▶ Pixel coordinate grounding data
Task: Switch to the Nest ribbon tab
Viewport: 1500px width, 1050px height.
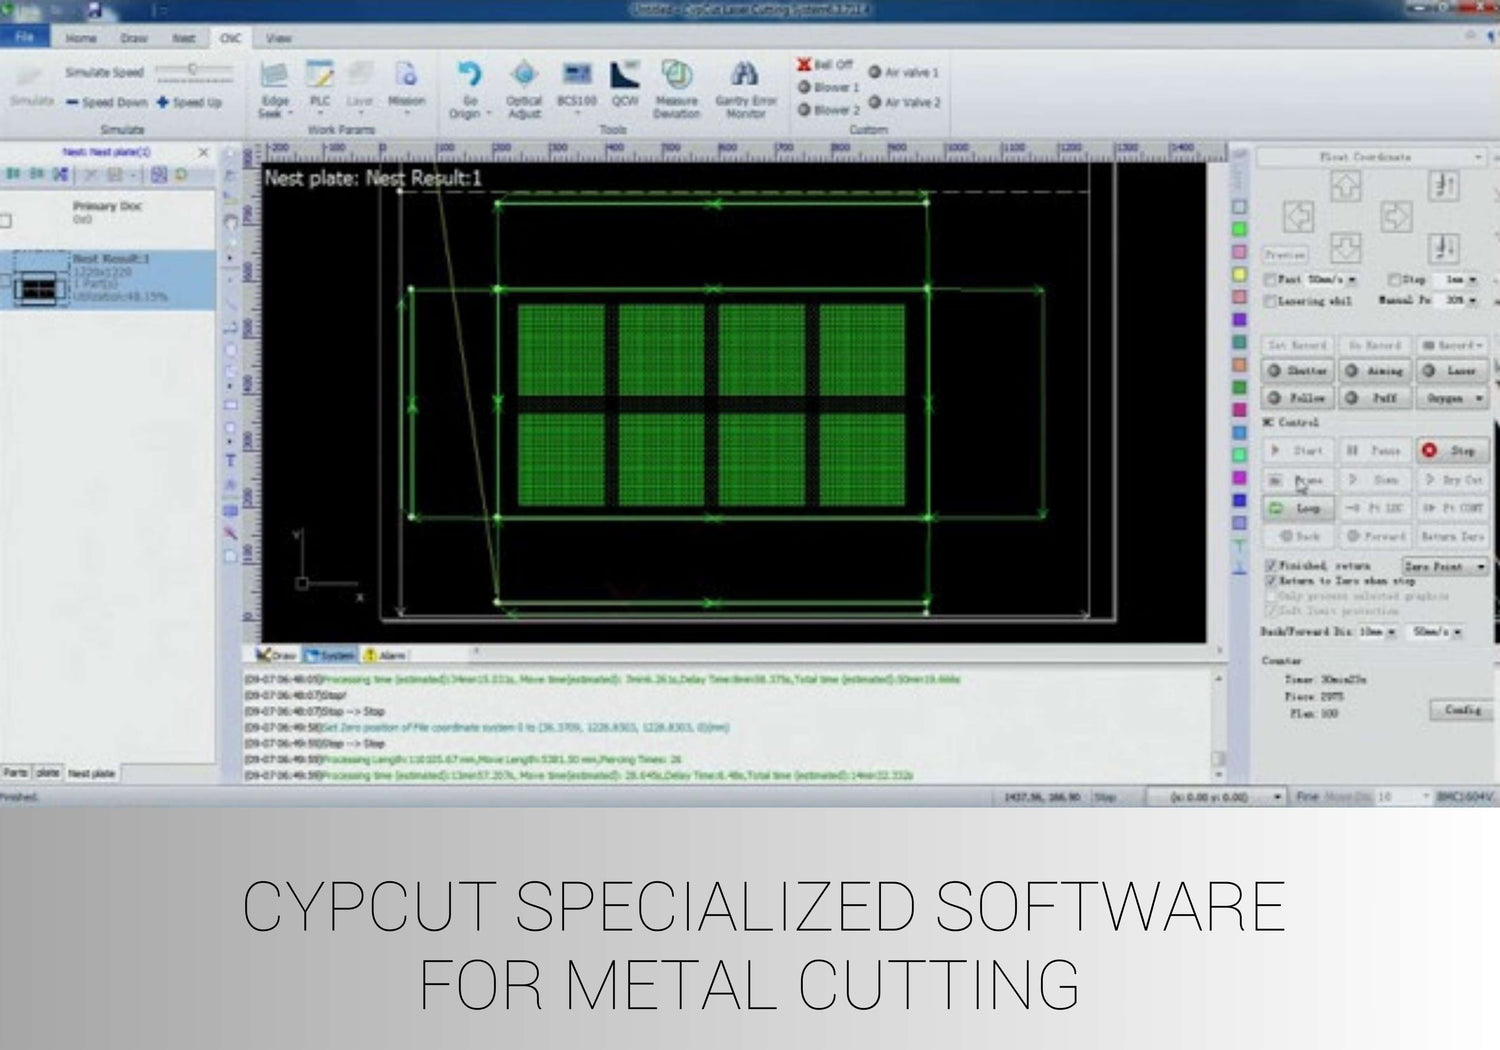Action: point(184,38)
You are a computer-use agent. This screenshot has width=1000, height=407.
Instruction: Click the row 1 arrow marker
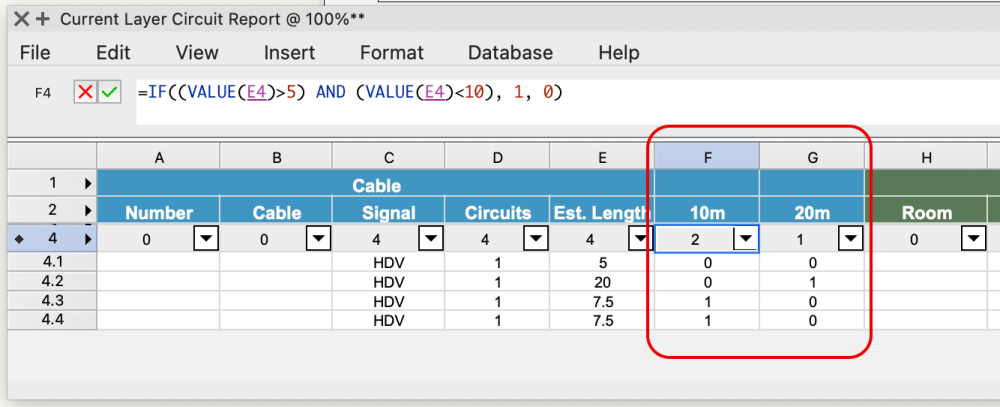pos(86,185)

▶ Required work
Could you write out all the records exactly, without the pictures?

▶ Written response
Task: Switch to the Nest ribbon tab
Viewport: 1500px width, 1050px height.
Action: point(184,38)
You are a computer-use agent. This screenshot has width=1000, height=407.
Instruction: Click the row 1 arrow marker
pos(86,185)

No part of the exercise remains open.